Date: Wed, 22 Jan 2025 00:33:04 -0500
SG16 will hold a meeting *today*, Wednesday, January 22nd, at 19:30 UTC
(timezone conversion
<https://www.timeanddate.com/worldclock/converter.html?iso=20250122T193000&p1=1440&p2=tz_pst&p3=tz_mst&p4=tz_cst&p5=tz_est&p6=tz_cet>).
That is 11:30am PST, 12:30pm MST, 1:30pm CST, 2:30pm EST, and 20:30 CET.
Sorry for the delayed scheduling. I've almost unburied myself to the
point that I'll be able to devote a reasonable amount of time to SG16 again.
I added this meeting to the shared calendar just a few minutes ago. If
you need a .ics file to import into your calendar, you can download it
here
<https://documents.isocpp.org/remote.php/dav/public-calendars/R7imgS2LJD9xfeWN/EE81D0AF-4216-4365-89BD-181D7A0D6DB2.ics?export>.
The agenda follows.
* Decide on a meeting schedule for before/after the Hagenberg meeting.
* P2019R7: Thread attributes <https://wg21.link/p2019>
I normally schedule SG16 meetings for the 2nd and 4th Wednesdays of each
month. The Hagenberg meeting is the 2nd week of February (the 10th
through the 15th). I'm not planning to hold an in-person SG16 meeting
during the Hagenberg meeting because it is too difficult to get quorum.

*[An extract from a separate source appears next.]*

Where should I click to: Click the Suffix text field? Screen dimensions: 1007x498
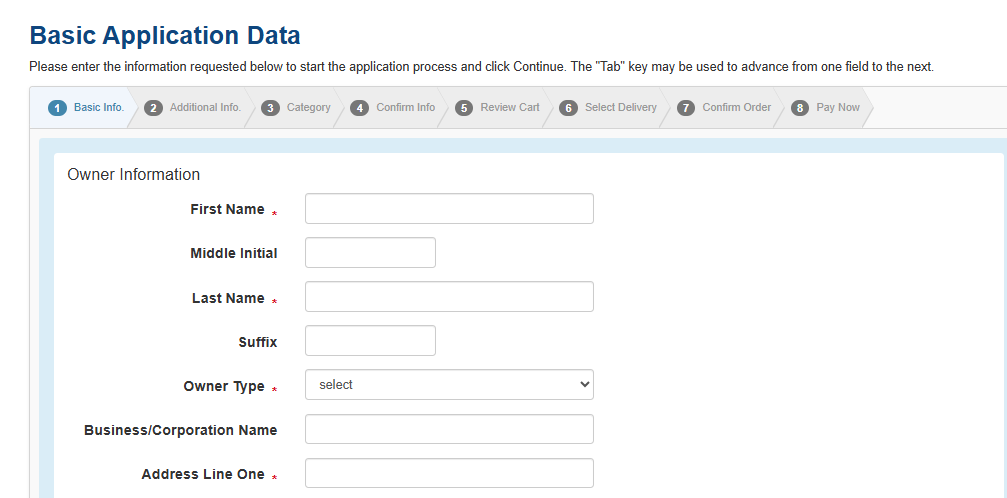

I'd like to get one more meeting scheduled before Hagenberg, so either
January 29th or February 5th. I have a slight preference for February
5th and will schedule for that date unless there are requests for the
January 29th date instead. Following Hagenberg, we can resume our normal
meeting cadence starting on February 26th. If you have thoughts on this,
please share.
We last discussed P2019 during the 2024-09-25 SG16 meeting
<https://github.com/sg16-unicode/sg16-meetings/tree/master#september-25th-2024>
where we had polls that demonstrated consensus for two different options
for the encoding of thread names, but with neither option being a clear
winner. I still haven't published proper minutes for that meeting, but
see the summary posted in the github tracker
<https://github.com/cplusplus/papers/issues/817#issuecomment-2482513214>.
In close calls like this, we usually defer to the author. Corentin and
Victor discussed offline and reached an agreement on use of the ordinary
literal encoding. Corentin will present and we'll hopefully find
agreement on a solution and forward the paper.
I intentionally kept the agenda rather light for this meeting given the
late notice and anticipation that there will still be plenty to discuss
regarding literal encodings, NTBS, NTMBS, and C vs C++ vs
system/environment locales.
My rough notes from the 2025-09-25 discussion of P2019R7 are below for
reference.
- P2019R7: Thread attributes:
- Corentin introduced the paper.
- The thread name is provided to the OS so that it is available
for display in an OS monitor, debugger, process thread list, etc...
- On POSIX systems, the name is stuffed into a small string
buffer provided by the pthreads library and is generally interpreted
as execution encoding.
- Prior to Windows 10, there were unofficial ways to associate
a name with a thread.
- On Windows 10 there is a public interface.
- On Windows, the name must be provided in wchar_t; there is no
"ANSI" version of the interface.
- A previous revision of this paper supported both char and
wchar_t.
- A copy of the string will always be needed, so transcoding
costs aren't significant.
- We should support char8_t where we want to support Unicode,
but that isn't proposed in this paper; can add that later.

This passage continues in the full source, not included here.